_Aim of the exercise:_ Rewrite the rows from the line containing "Open the green Contact us side tab" through the end of the rows as a two-column CSV headed instruction,action, one line per row with its text and its answer, each in a single quoted field with line breaks replaced by spaces. Leave the pictures out.

#### Stored records ####

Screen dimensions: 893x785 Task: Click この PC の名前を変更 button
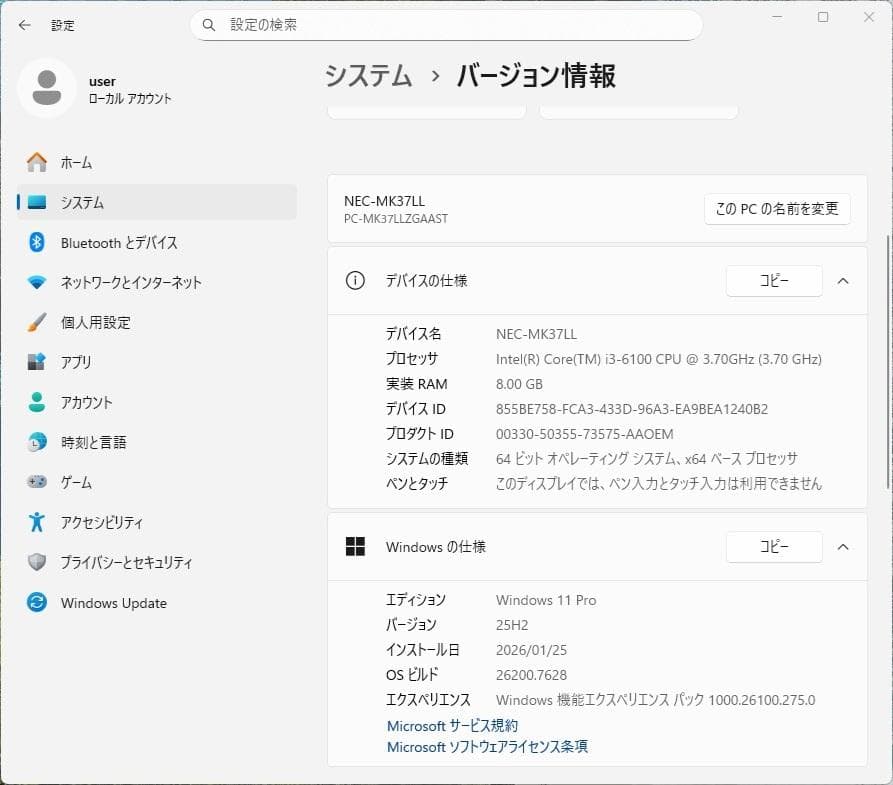pyautogui.click(x=777, y=209)

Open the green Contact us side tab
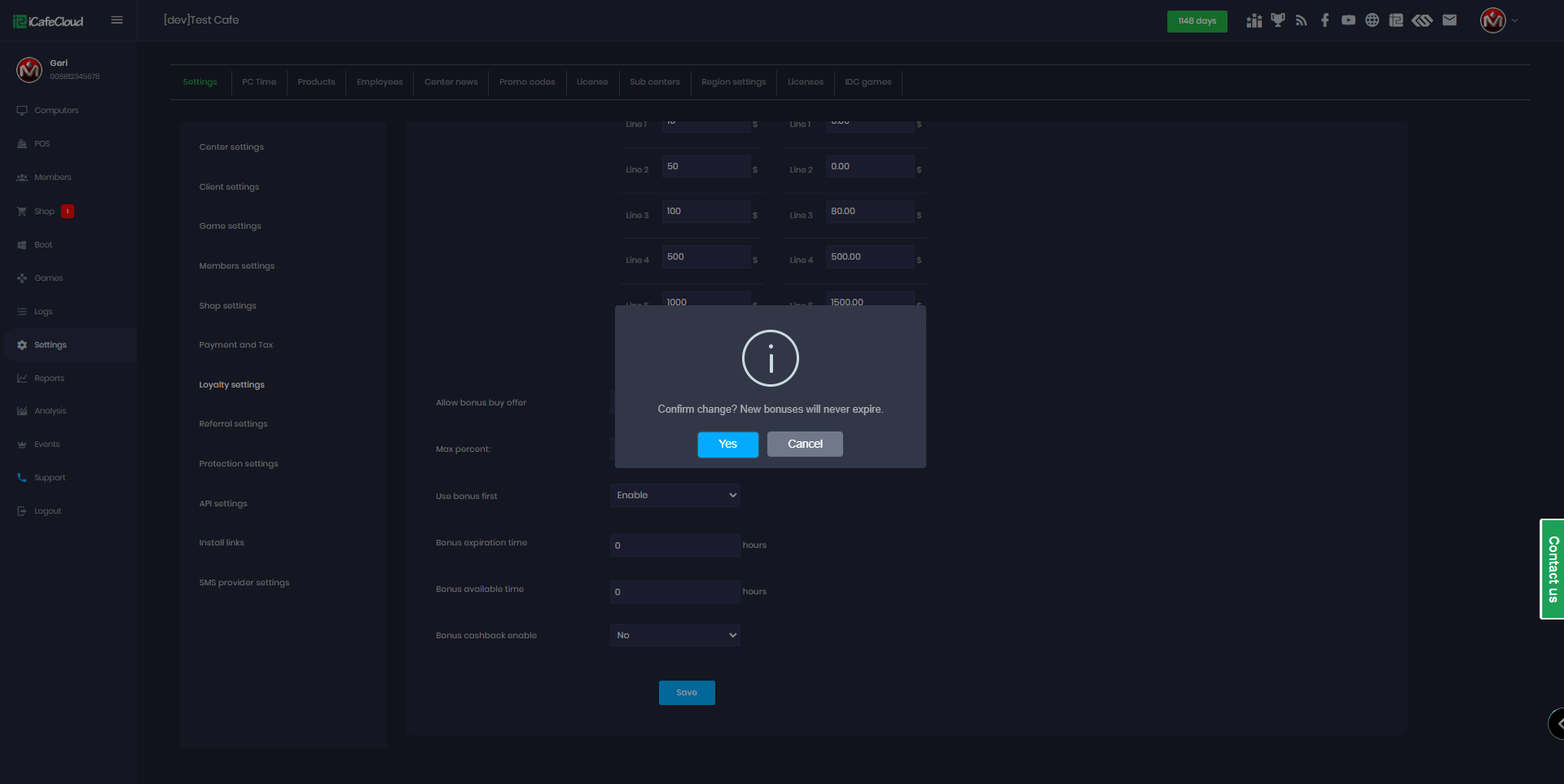coord(1552,569)
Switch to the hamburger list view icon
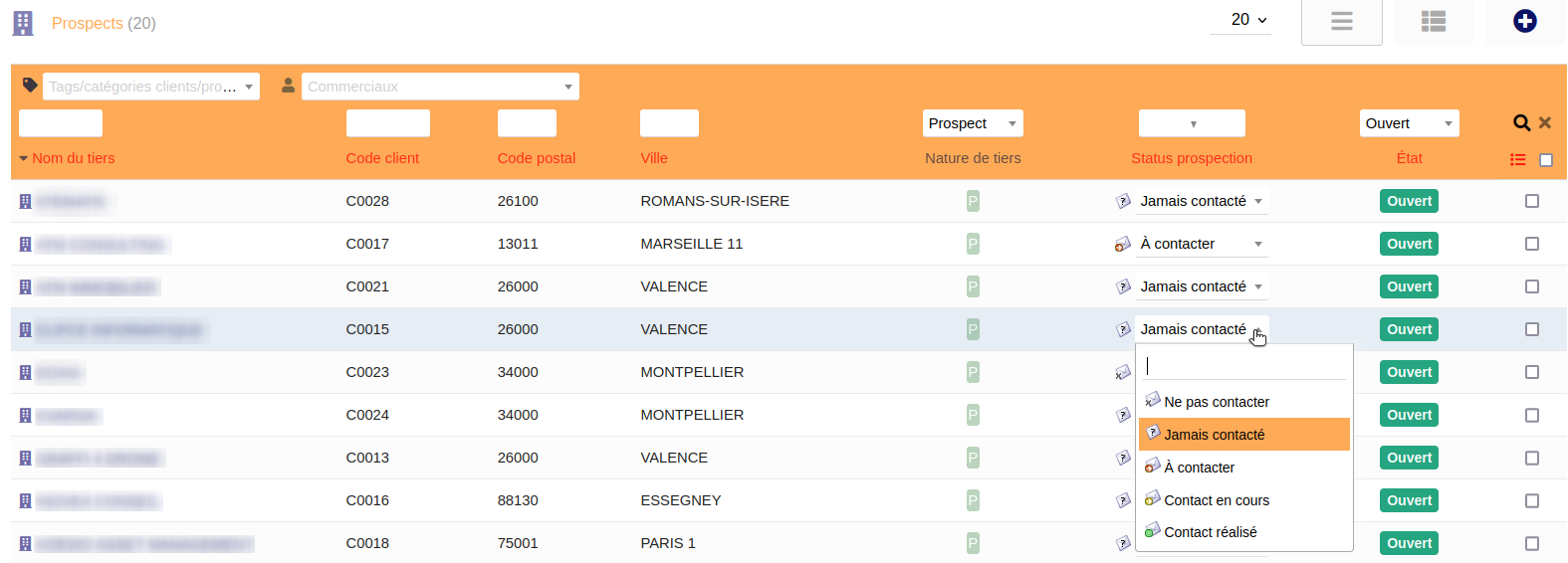 click(1341, 21)
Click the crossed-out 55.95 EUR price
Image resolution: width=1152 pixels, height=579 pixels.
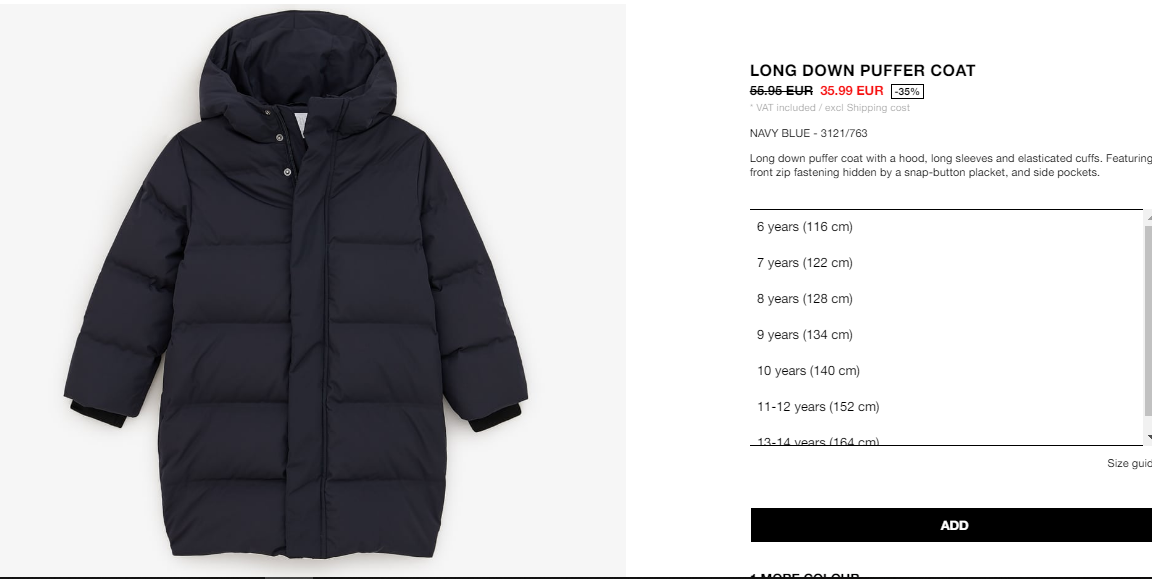click(781, 91)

####

_Written answer:_
instruction,action
"Open the green Contact us side tab","coord(1552,569)"
"Switch to the hamburger list view icon","click(1341, 21)"
"Click the crossed-out 55.95 EUR price Image resolution: width=1152 pixels, height=579 pixels.","click(781, 91)"